Ella, con su bolsa de plástico verde y corazón en medio, la corona dorada con bolas de papel rojo, zapatos de cartulina dorada, brazaletes y pulseras, se mueve entre los terraceros que disfrutan del sol y las vistas. Le pregunta a uno, a otro, al de más allá -"¿Te gusta mi vestido de reina?"- "¡Claro, estás preciosa!". Mientras, la momia pide ayuda porque se hace pis y si toca sus pantalones, el papel se romperá . -"Háztelo encima"- dice la reina. -"No, que mi madre se enfada".
La momia se desespera mientras la reina sube unas escalera cantando su canción. Arriba, desde su atalaya, se dirige a la momia -"Ve a ese árbol y hazlo contra él, pero con cuidado"- La momia, obediente, comienza a manejar el asunto y se arrima al árbol mucho, mucho, demasiado. Ella, desde las alturas manotea, entra en éxtasis y muestra sus labios pintados. Alza los brazos al cielo, al frente... con convicción, con poder, sin darse cuenta que la momia, con las vendas empapadas hasta los pies, ha entrado en la cafetería.
La reina, desde el balcón de sus estancias, se dirige a nosotros, súbditos silenciosos, creyentes, felices porque nos señala . Escuchamos como canta al universo, tan fuerte que le da la tos, recompone sus cabellos largos y recoge la corona del suelo. Movimiento de cintura, brazos en jarras y alguna mano furtiva para sacar el pelo de un ojo, acompañan a una letra inventada y repetitiva, compunge el gesto y baja el tono, toca su corazón dorado que nos dona suave y dulcemente.
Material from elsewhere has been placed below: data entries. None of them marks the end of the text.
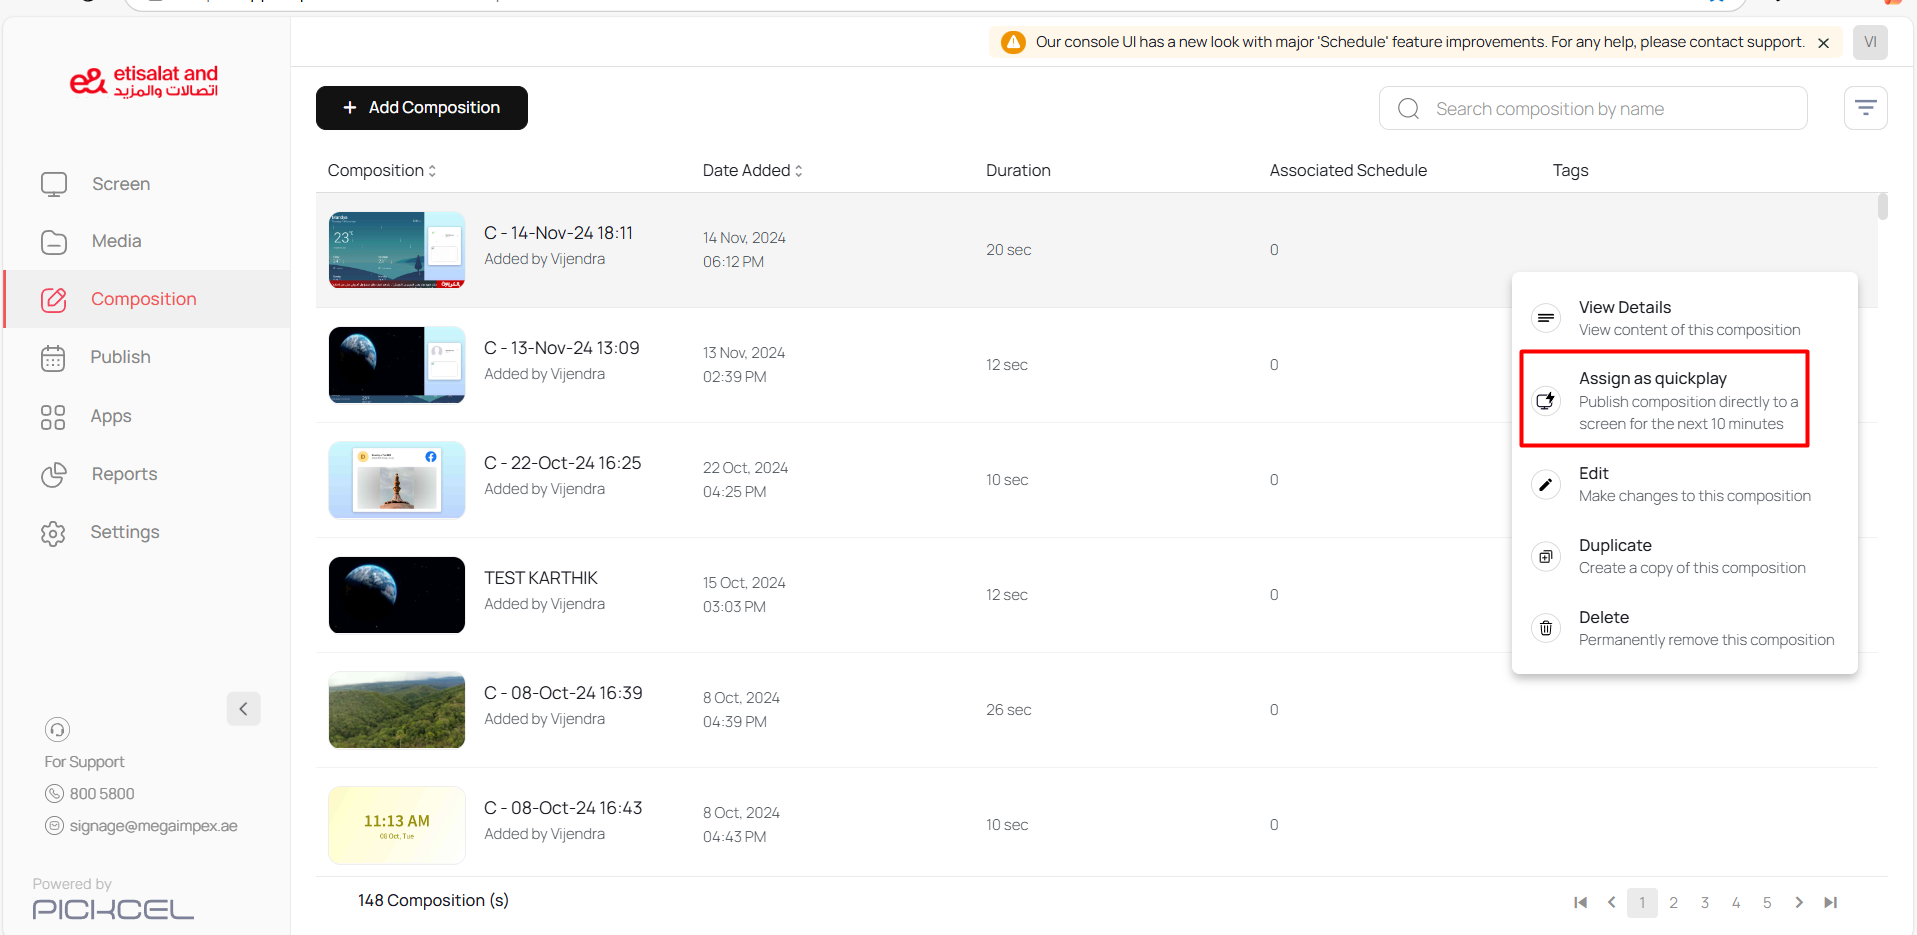Open the Screen section in sidebar
Viewport: 1917px width, 935px height.
pos(120,184)
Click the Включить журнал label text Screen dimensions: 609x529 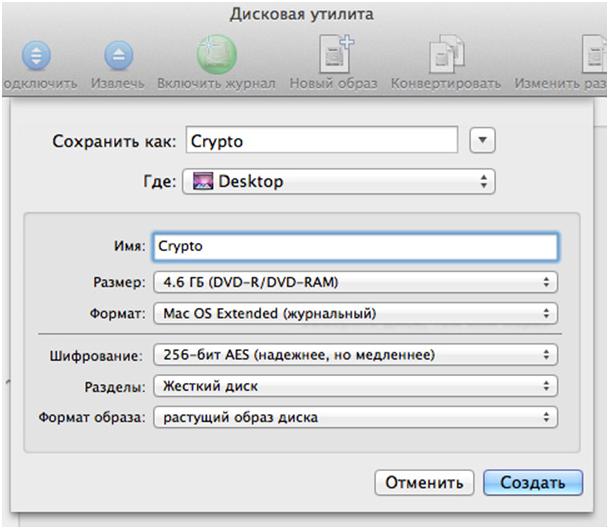(216, 83)
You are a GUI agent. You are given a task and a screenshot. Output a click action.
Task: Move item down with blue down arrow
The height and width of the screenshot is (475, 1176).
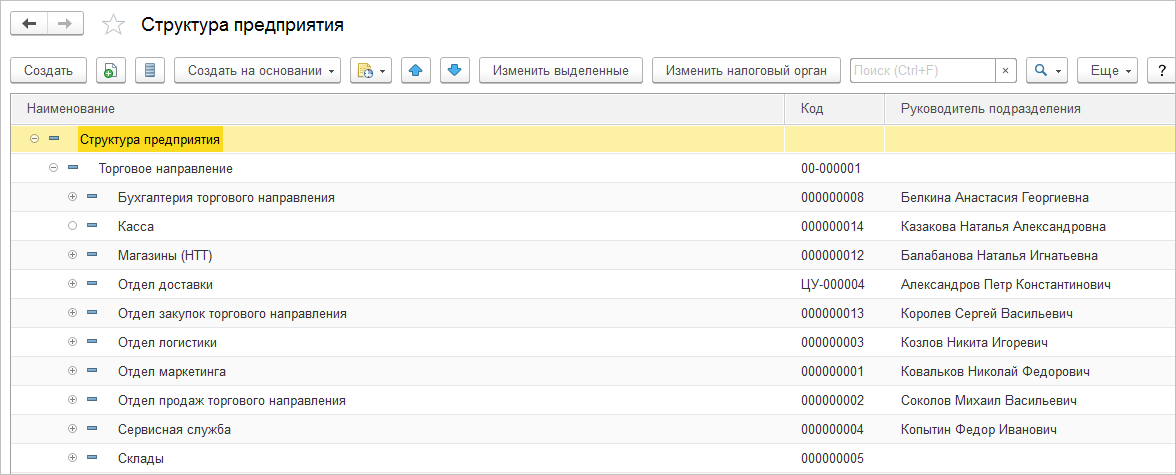(454, 70)
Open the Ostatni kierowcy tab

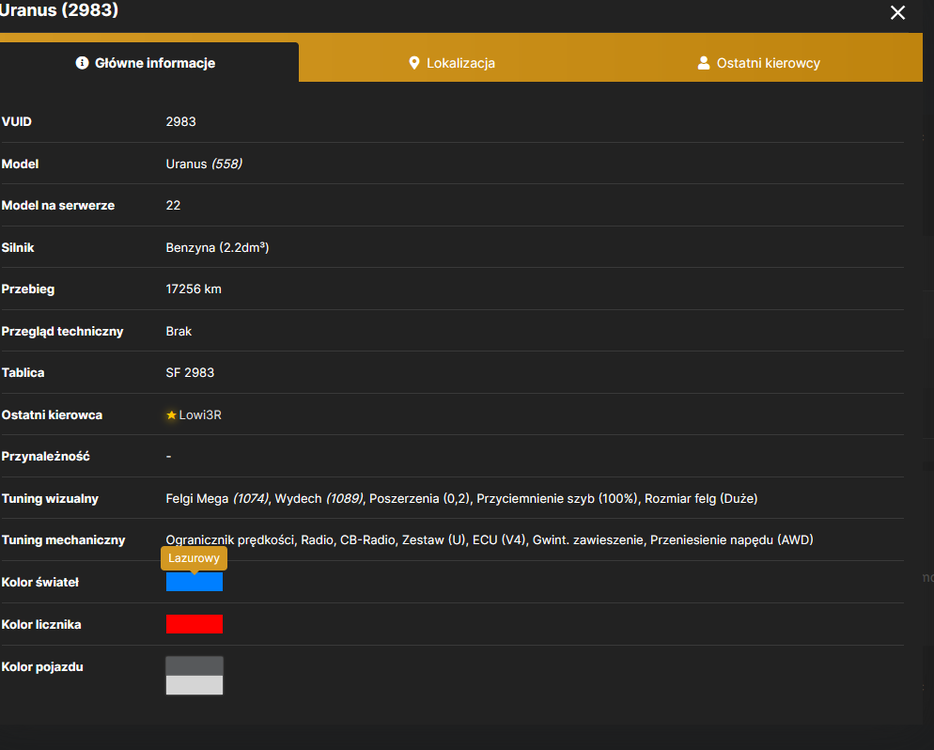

De la cafetería sale la pobre momia acompañado por su madre, la de la reina y un infante disfrazado de león. - "Vamos"- dice la reina madre. -"Vamos a sacarnos esa bolsa plástica y te pones el traje que compramos".
-"¡¡¡No, mamá. No es ninguna bolsa, es el traje de la reina del bosque y no me quiero disfrazar!!
 Con una mano en la silla de su hermano león, la reina se despide con su manita y una sonrisa y todos, sin excepción, imitamos su gesto mientras vemos como se aleja, acompañada de sus cánticos y gesticulaciones, hasta doblar la esquina. Larga vida, reina mía.